Olivia Grischow – Molecular Genetics

Oral presentation (ppt):

Abstract:

Confirmation of somatic variants at ultra-low frequencies in seizure disorders using targeted amplicon sequencing methods

“Background: Somatic mosaicism results from spontaneous mutations arising during embryonic development and yields a genetic variant found only in specific cells in the affected tissue. Next-generation sequencing (NGS) of DNA from disease-affected tissues is revealing somatic mosaicism in increasing numbers of disorders. Epilepsy is a prominent neurological disorder that can be attributed to somatic mutations in brain tissue. We undertook a study of surgically resected brain tissues from pediatric epilepsy patients with treatment-intractable epilepsy and attempted to identify somatic mutations using whole exome sequencing (WES). We found that sensitive detection of low-frequency, mosaic variants was challenging due to the low read depth coverage of WES (~250-fold). If only a few variant-containing reads were present, the actual prevalence of the variant was difficult to ascertain. One solution to this dilemma is the production of high-depth coverage by targeted amplicon sequencing to accurately confirm the variant’s presence and determine its prevalence.

Methods: To date, we have used WES to study 78 brain tissue samples from 25 epilepsy patients. Somatic variants were detected in 11/25 (44%) patients, some of whom had more than one variant detected. In order to validate and better determine the prevalence of somatic candidates discovered through WES, we used a targeted sequencing approach. PCR primers were designed amplify a ~250bp region containing each variant of interest, and the resulting products were used to construct an NGS library. All libraries were pooled and sequenced using either the Illumina MiniSeq or iSeq.

Results: We were able to confirm somatic mosaic variants with tissue prevalence as low as 0.02% and validated all but one candidate variant. All validated variants were present in affected brain tissues but not in comparator blood samples from the same patient. We identified known pathogenic variants in epilepsy genes (e.g., MTOR, SLC35A2) and also identified variants in novel, candidate epilepsy genes (e.g., IGF1R, EEF2).
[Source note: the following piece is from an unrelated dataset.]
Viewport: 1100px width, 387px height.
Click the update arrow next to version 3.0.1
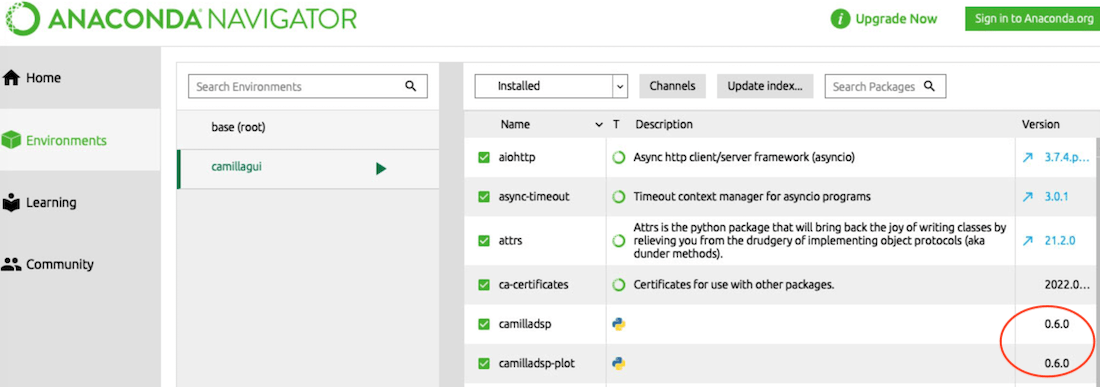click(x=1028, y=197)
Conclusions/Discussion: As somatic mosaicism becomes an increasingly prominent contributor to the etiology of neurological disorders, ensuring the validity of a detected variant as well as determining its precise tissue-specific prevalence is increasingly vital. Targeted amplicon sequencing is a rapid and inexpensive technique that permits confident identification of pathogenic mosaic variants at ultra-low frequencies in disease-associated tissue genomes.”